Search the material for the string "Close" and copy each line where it occurs.
:: Entries provided
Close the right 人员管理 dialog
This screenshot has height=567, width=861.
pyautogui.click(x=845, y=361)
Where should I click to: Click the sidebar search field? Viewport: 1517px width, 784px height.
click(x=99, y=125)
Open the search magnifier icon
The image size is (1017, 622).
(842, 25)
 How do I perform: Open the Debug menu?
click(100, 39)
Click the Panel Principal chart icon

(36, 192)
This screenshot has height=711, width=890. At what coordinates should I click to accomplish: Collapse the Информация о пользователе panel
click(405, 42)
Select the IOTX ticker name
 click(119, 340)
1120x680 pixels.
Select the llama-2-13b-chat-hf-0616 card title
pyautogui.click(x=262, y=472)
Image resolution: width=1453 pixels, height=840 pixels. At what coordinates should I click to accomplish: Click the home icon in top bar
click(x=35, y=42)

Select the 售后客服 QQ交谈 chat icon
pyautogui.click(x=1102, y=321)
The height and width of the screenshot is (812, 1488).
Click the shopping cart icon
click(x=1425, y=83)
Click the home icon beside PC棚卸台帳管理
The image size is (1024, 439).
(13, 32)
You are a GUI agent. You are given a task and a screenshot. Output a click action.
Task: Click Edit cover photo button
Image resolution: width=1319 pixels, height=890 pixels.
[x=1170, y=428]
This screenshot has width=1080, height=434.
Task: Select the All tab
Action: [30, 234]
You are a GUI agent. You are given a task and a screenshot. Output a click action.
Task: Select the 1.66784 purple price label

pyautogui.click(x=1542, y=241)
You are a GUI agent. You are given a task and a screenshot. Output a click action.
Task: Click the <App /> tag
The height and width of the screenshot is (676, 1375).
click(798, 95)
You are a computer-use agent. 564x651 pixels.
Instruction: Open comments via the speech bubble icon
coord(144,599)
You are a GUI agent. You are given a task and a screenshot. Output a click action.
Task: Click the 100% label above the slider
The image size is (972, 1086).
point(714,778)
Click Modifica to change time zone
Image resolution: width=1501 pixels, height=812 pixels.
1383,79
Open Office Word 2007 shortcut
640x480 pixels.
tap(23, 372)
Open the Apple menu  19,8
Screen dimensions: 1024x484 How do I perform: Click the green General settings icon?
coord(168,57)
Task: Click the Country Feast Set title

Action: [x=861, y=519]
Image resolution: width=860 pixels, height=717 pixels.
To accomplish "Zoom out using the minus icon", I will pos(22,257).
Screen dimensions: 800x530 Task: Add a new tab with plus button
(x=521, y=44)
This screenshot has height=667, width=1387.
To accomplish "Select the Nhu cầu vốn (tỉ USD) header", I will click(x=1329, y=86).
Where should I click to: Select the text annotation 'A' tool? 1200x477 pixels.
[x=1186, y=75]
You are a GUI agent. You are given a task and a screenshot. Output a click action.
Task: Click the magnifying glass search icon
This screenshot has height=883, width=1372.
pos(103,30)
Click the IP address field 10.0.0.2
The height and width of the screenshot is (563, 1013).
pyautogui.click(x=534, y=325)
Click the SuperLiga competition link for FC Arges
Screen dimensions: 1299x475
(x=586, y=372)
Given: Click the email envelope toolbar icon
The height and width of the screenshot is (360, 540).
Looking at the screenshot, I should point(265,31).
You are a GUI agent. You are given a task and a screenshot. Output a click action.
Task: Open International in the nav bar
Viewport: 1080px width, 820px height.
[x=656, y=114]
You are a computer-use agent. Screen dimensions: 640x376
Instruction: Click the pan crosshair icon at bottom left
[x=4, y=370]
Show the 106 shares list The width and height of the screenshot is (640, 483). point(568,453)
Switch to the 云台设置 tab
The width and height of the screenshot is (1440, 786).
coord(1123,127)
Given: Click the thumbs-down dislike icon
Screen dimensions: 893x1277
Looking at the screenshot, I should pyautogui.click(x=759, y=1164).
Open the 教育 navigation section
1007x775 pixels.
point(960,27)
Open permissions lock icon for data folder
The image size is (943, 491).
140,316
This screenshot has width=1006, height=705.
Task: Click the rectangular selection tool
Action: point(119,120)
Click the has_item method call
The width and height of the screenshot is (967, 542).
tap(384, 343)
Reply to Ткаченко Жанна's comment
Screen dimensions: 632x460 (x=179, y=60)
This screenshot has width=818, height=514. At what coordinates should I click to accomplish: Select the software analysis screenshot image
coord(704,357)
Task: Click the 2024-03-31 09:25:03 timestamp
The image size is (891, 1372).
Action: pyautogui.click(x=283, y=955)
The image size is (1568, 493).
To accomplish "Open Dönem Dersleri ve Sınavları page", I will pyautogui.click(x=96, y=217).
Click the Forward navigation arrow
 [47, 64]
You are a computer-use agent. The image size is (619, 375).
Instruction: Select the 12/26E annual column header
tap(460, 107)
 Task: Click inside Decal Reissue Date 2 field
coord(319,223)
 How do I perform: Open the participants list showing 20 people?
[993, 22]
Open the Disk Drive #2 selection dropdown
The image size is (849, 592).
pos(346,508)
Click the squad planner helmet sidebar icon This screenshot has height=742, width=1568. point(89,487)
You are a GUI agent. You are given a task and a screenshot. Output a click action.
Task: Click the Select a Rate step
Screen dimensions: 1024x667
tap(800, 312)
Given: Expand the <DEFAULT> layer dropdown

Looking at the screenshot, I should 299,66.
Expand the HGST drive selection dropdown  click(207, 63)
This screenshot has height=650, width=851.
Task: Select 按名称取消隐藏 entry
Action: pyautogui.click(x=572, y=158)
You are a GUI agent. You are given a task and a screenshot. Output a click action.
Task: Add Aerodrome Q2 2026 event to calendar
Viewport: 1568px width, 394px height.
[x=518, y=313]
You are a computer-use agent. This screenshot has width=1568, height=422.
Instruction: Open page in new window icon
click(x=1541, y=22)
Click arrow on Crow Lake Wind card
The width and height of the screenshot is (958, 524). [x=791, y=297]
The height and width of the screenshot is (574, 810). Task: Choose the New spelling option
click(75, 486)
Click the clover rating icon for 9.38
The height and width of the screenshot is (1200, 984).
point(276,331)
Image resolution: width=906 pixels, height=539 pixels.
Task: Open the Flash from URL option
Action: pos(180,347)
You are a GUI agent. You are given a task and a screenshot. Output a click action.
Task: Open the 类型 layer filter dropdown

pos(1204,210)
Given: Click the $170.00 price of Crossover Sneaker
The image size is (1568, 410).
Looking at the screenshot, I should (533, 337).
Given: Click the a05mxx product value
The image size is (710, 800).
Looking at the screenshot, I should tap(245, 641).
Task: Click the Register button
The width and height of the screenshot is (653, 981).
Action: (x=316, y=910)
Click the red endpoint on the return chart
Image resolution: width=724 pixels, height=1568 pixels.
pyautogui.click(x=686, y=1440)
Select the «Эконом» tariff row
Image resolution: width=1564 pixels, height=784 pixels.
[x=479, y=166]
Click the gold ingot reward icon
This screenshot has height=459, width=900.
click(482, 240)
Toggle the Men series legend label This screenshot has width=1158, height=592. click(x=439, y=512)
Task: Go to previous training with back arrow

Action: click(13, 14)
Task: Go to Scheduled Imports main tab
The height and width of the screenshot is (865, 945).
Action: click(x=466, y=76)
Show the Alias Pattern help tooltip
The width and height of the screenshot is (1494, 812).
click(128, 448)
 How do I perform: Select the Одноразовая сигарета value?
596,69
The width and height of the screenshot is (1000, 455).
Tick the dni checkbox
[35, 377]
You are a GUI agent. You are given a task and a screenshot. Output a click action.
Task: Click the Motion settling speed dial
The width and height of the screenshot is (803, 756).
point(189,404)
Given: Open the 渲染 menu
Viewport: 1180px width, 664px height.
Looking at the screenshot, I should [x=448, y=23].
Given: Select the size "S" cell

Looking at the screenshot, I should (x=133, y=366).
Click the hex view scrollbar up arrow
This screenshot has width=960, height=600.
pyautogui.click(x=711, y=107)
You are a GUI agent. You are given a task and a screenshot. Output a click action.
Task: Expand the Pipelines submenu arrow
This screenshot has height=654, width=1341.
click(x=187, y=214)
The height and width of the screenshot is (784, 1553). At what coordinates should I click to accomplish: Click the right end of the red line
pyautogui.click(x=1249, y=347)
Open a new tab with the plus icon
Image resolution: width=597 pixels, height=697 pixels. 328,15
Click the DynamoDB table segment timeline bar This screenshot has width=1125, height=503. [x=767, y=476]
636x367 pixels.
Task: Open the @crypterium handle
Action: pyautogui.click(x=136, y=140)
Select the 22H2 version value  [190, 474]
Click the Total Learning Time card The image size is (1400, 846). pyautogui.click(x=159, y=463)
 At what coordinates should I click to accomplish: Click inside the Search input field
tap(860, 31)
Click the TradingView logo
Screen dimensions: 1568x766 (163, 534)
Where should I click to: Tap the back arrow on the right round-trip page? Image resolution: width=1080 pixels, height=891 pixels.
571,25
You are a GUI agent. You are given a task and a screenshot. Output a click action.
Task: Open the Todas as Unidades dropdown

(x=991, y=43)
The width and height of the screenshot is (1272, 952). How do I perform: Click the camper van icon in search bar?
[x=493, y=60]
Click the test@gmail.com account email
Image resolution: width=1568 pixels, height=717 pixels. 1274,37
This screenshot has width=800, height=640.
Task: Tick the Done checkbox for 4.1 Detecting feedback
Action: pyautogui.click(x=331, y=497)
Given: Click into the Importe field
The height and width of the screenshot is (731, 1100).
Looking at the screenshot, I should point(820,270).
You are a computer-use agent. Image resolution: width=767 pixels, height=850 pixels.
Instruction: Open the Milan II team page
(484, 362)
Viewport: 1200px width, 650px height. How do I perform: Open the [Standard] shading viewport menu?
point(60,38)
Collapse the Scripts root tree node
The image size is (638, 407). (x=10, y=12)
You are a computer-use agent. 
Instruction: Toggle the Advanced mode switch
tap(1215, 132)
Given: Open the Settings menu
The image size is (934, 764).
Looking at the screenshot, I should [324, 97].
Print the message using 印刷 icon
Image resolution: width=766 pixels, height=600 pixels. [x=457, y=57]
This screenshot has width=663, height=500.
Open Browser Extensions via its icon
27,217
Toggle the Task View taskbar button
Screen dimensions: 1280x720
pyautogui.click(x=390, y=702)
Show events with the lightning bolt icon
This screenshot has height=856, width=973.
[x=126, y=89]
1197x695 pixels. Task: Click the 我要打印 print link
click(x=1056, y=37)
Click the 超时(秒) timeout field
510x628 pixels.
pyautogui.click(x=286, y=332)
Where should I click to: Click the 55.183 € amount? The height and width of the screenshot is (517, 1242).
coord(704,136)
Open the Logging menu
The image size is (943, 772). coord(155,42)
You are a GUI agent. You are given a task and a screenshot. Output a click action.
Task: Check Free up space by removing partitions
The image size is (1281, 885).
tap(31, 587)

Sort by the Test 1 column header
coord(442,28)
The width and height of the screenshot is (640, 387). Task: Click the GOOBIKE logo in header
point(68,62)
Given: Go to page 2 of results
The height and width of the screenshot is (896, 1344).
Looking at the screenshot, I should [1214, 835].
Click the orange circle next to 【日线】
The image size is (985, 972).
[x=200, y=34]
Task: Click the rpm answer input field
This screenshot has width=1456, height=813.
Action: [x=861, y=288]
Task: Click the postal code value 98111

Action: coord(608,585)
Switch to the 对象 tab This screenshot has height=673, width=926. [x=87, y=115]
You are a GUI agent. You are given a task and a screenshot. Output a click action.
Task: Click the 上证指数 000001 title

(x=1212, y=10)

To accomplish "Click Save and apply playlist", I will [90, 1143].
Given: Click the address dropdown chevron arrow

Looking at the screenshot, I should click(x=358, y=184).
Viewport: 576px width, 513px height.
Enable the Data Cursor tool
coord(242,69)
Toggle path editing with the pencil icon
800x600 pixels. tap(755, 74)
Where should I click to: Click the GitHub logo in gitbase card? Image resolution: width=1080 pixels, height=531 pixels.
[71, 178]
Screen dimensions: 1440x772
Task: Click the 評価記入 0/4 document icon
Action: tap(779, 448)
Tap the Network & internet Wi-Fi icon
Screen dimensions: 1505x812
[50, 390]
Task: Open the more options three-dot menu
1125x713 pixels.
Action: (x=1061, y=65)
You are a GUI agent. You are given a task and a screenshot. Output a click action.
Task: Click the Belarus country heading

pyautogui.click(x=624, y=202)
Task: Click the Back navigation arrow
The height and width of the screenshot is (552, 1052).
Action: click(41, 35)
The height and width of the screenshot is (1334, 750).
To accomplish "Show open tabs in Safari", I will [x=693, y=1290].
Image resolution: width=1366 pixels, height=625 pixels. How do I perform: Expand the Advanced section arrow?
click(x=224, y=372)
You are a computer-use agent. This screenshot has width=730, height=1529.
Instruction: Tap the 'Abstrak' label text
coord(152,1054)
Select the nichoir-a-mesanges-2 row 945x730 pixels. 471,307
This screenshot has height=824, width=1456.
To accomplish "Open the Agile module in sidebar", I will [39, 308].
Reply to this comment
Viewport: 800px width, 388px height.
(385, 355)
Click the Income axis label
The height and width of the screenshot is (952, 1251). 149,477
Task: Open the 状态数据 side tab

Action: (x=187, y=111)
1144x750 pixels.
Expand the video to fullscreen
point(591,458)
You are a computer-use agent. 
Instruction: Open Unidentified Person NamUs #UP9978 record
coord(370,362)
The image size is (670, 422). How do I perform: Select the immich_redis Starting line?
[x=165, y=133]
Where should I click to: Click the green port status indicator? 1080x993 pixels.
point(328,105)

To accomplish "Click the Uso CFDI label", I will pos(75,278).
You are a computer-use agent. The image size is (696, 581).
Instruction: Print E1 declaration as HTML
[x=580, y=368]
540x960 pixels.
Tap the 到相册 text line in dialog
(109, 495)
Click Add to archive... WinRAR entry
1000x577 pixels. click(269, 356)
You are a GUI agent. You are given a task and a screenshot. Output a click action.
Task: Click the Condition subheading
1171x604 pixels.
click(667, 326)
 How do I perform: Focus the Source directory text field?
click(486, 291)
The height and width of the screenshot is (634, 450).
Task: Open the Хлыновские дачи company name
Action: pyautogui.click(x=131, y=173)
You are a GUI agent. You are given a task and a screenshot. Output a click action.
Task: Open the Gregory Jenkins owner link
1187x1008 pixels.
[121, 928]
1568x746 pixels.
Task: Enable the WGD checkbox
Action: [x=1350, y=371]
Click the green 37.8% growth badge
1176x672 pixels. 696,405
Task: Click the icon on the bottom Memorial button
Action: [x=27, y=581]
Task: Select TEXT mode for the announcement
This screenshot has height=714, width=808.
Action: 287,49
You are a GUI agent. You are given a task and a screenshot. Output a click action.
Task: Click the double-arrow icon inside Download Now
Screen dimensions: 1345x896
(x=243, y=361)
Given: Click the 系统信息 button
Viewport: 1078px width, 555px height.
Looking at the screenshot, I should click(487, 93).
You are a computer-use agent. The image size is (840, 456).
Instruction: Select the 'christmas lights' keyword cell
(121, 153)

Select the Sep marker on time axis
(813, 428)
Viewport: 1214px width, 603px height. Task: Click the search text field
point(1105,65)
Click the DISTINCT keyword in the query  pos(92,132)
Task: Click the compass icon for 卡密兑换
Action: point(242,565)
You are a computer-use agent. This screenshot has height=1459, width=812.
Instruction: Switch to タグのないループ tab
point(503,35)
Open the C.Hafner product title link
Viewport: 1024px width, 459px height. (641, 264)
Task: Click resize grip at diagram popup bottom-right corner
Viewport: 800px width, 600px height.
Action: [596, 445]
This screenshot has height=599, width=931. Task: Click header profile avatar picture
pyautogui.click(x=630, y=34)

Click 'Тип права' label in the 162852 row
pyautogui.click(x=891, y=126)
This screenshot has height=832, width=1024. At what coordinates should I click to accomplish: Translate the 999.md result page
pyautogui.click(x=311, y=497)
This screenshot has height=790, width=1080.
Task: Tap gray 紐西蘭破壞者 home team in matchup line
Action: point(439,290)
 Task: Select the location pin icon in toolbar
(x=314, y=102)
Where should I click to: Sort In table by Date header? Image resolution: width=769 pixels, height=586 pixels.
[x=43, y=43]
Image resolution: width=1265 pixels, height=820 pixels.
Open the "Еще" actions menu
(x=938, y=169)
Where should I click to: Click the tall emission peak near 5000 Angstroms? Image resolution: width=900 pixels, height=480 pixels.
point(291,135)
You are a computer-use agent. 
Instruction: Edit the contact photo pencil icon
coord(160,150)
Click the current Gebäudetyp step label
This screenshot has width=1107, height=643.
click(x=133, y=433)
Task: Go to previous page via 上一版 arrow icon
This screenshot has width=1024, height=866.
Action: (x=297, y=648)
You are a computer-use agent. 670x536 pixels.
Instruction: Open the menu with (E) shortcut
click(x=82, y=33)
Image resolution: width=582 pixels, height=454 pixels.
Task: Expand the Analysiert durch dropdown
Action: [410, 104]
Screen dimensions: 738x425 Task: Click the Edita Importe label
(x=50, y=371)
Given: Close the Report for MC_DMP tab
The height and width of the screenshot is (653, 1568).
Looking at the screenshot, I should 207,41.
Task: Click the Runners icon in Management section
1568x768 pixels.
::::
_Answer_
Close the right 人员管理 dialog
Given: Close the Report for MC_DMP tab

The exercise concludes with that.